* PROBLEM REQUIREMENTS
Rewrite the stretch of the listing from the line containing "You are a computer-use" through the end of the listing, changing "breadcrumb bar" to "navigation bar" and keeping everything else the same. Omit the pictures from your answer.

Listing for locating displayed items
===

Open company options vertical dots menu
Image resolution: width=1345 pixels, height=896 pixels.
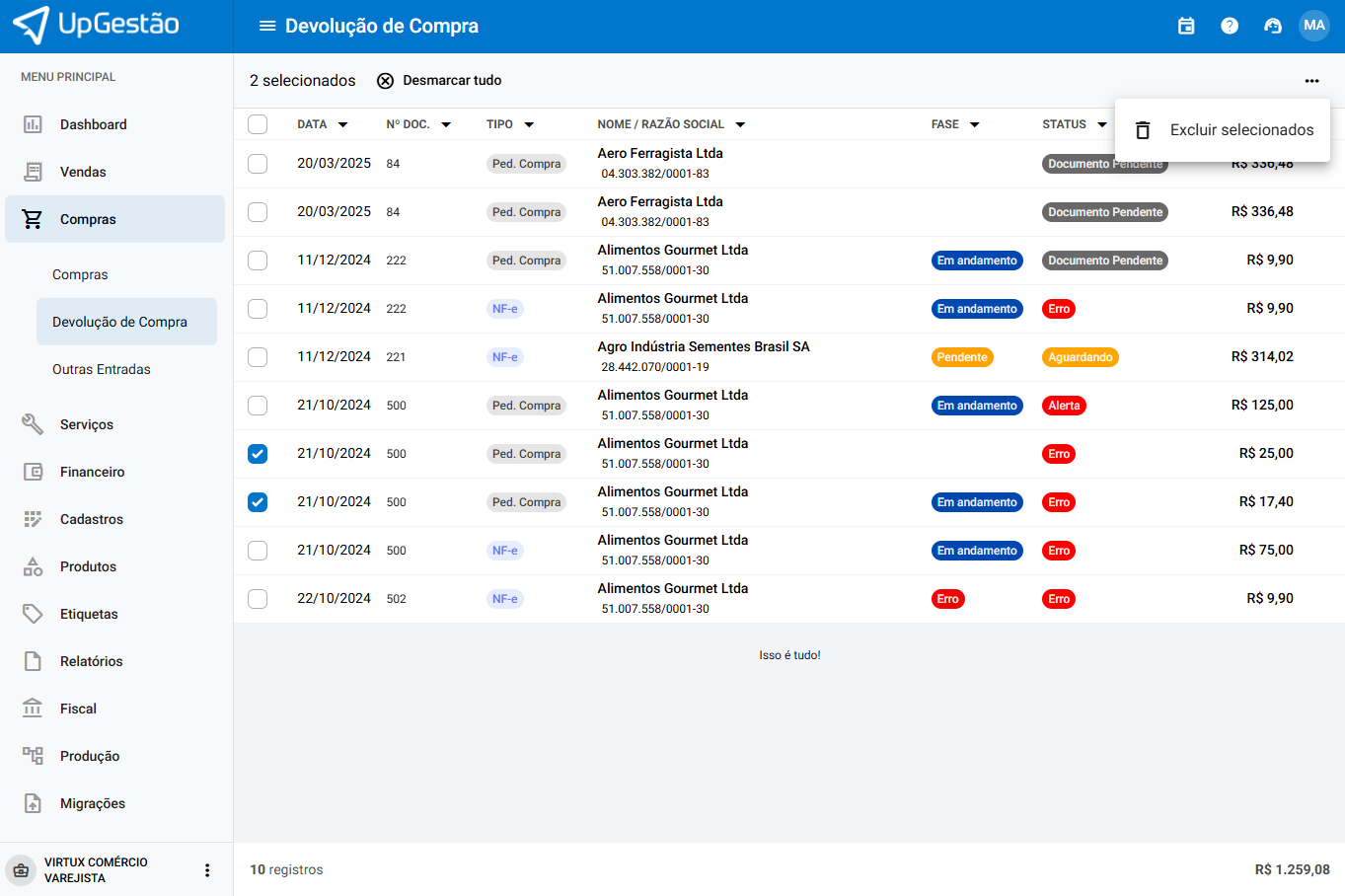(x=207, y=870)
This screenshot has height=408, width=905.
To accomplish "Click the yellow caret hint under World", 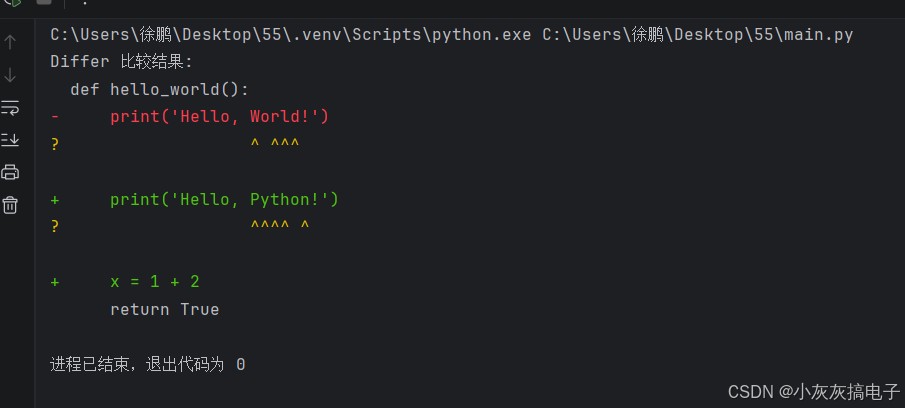I will pyautogui.click(x=275, y=144).
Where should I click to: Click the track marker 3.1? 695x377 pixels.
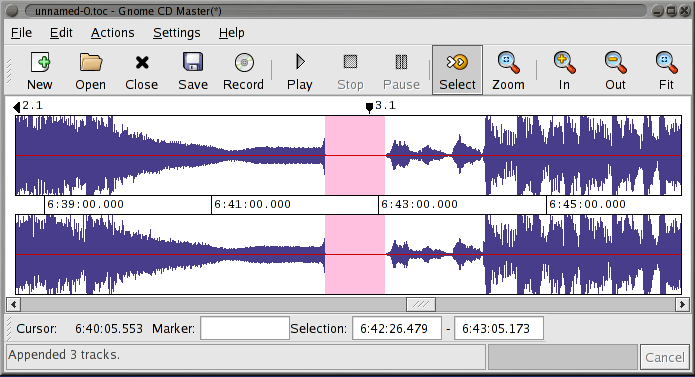pyautogui.click(x=369, y=107)
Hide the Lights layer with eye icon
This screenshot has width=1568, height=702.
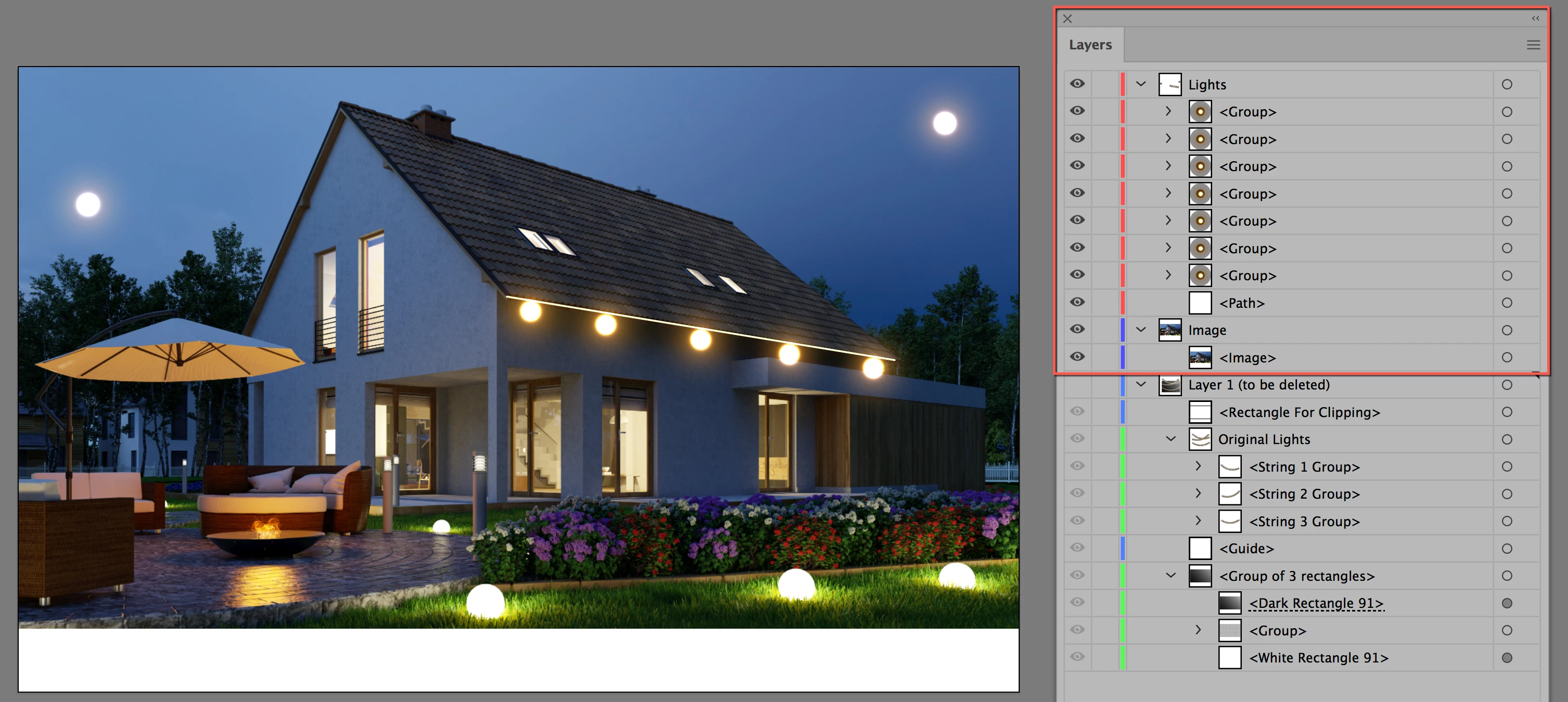pos(1077,84)
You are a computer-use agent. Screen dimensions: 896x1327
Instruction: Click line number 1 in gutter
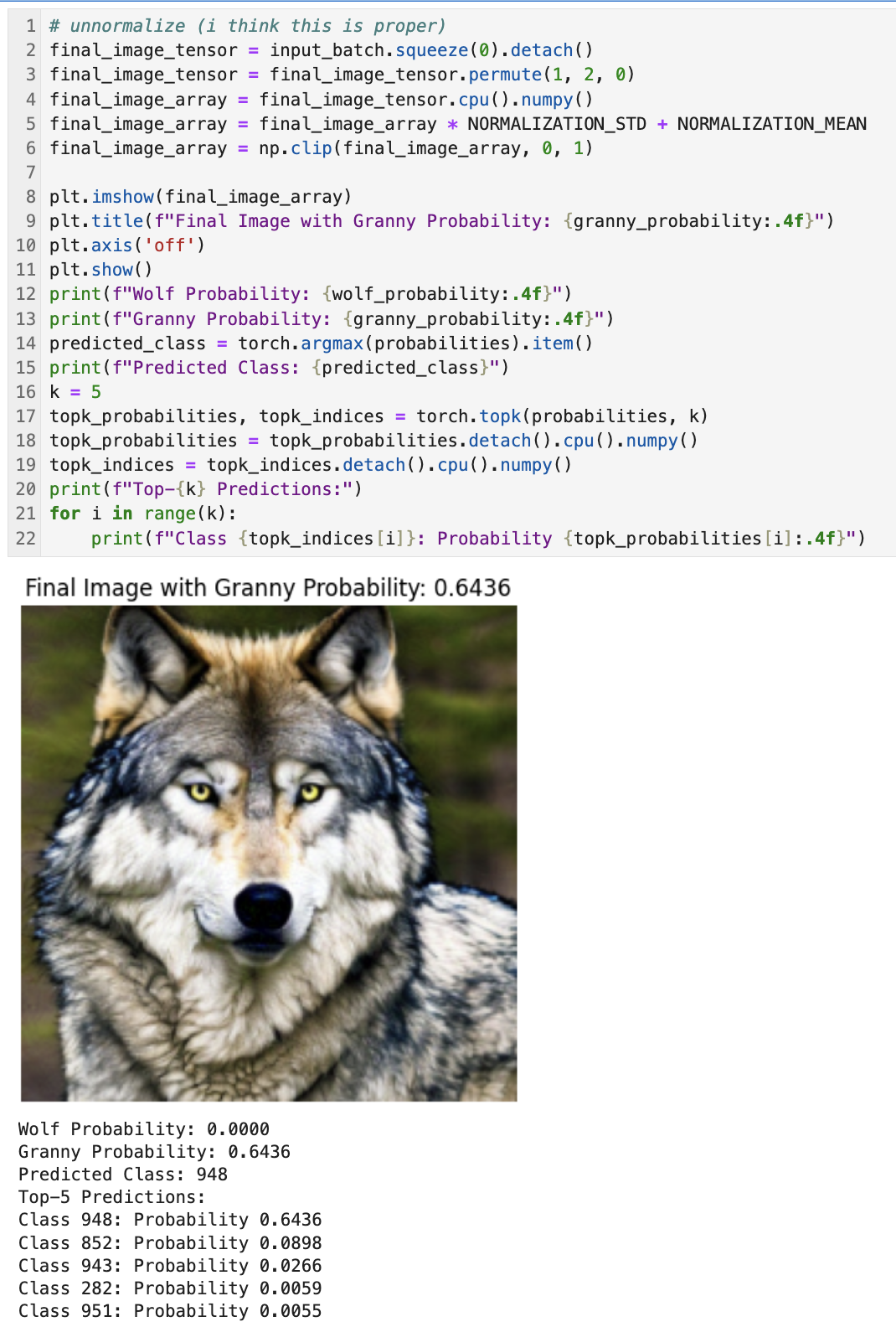tap(31, 26)
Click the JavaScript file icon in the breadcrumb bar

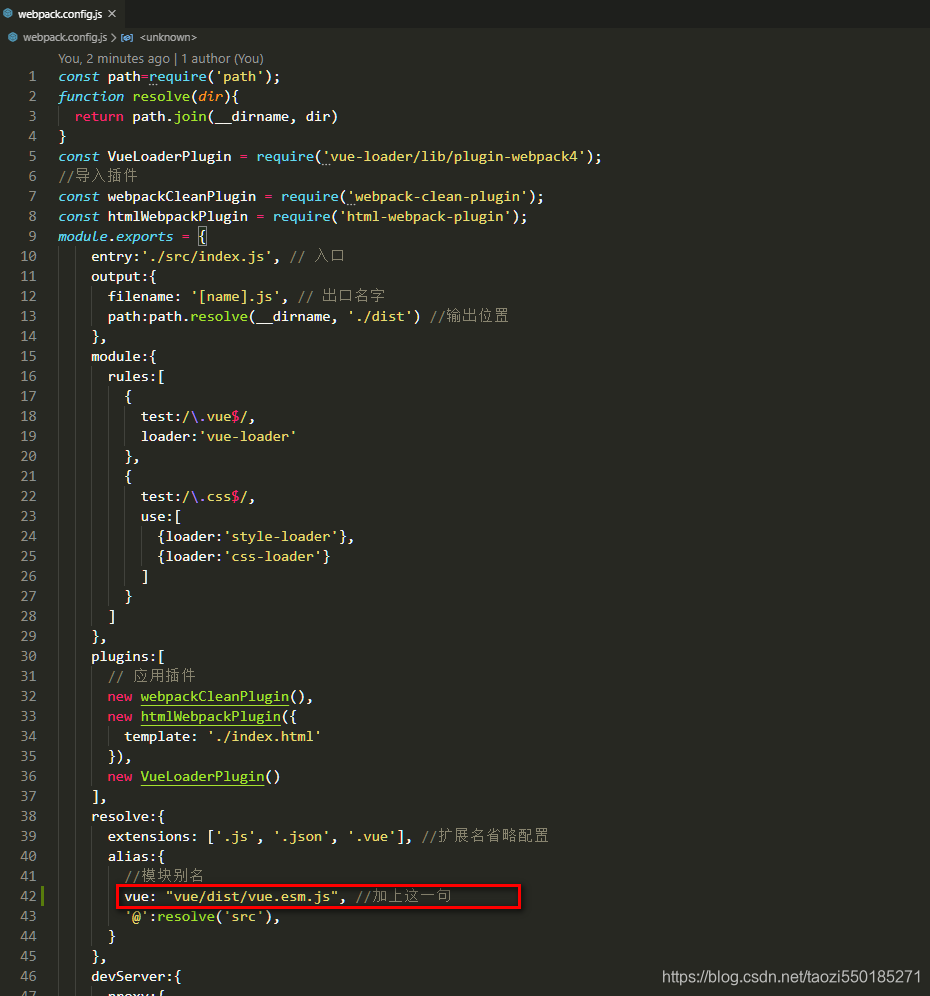(x=13, y=36)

===

* SOLVED EXERCISE
You are a computer-use agent. Screen dimensions: 896x1327
Instruction: Click line number 1 in gutter
tap(31, 26)
Click the JavaScript file icon in the navigation bar

(x=13, y=36)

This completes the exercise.